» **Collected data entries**
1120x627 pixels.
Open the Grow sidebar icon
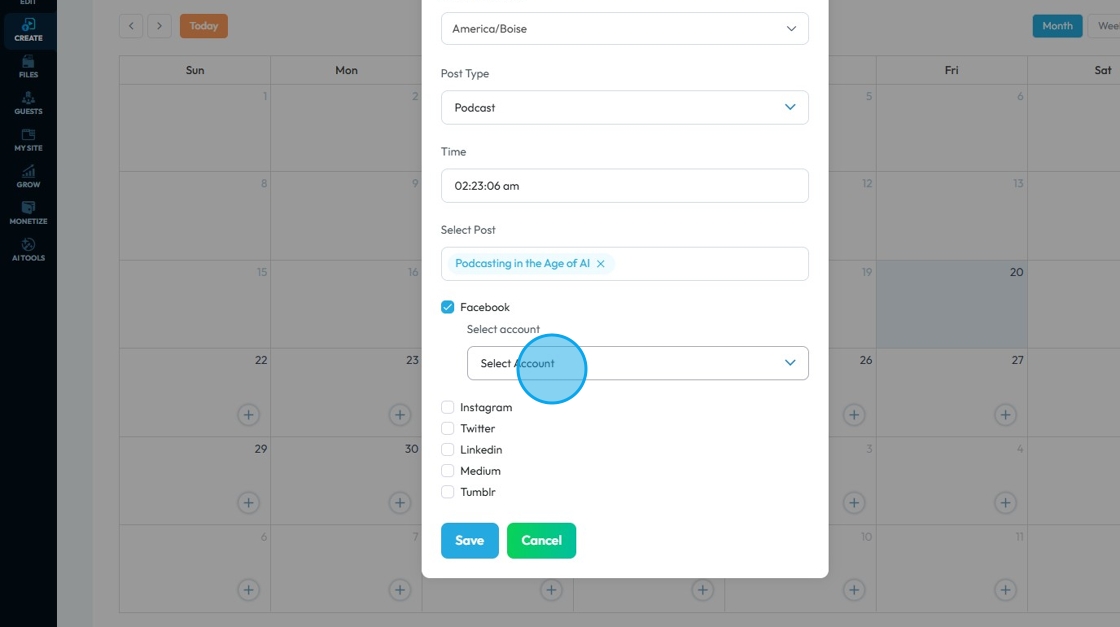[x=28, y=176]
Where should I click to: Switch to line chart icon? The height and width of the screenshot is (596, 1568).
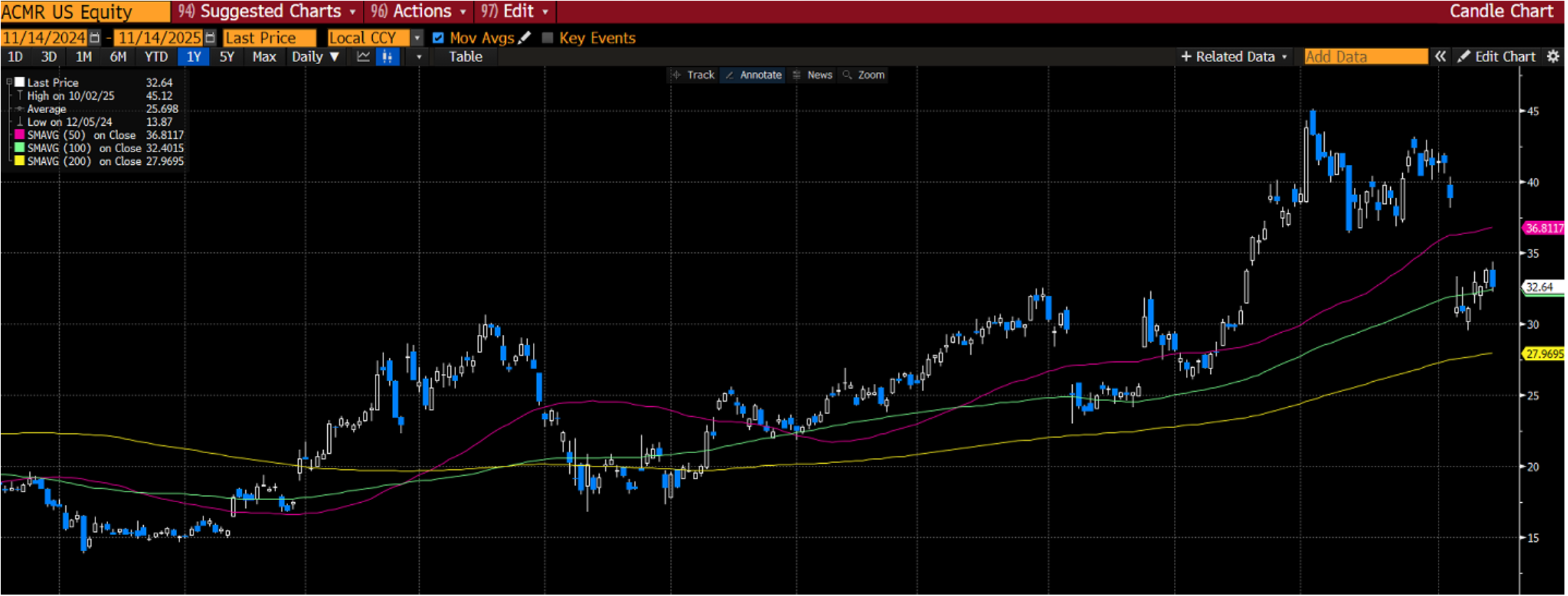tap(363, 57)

» **PROBLEM DETAILS**
Set down exactly, with no additions, each line from the line that includes "Where should I" to the final line of the entries above; leave pictures out.

» **SOLUTION FOR THIS EXERCISE**
Where should I click to: Switch to line chart icon? The height and width of the screenshot is (596, 1568).
tap(363, 57)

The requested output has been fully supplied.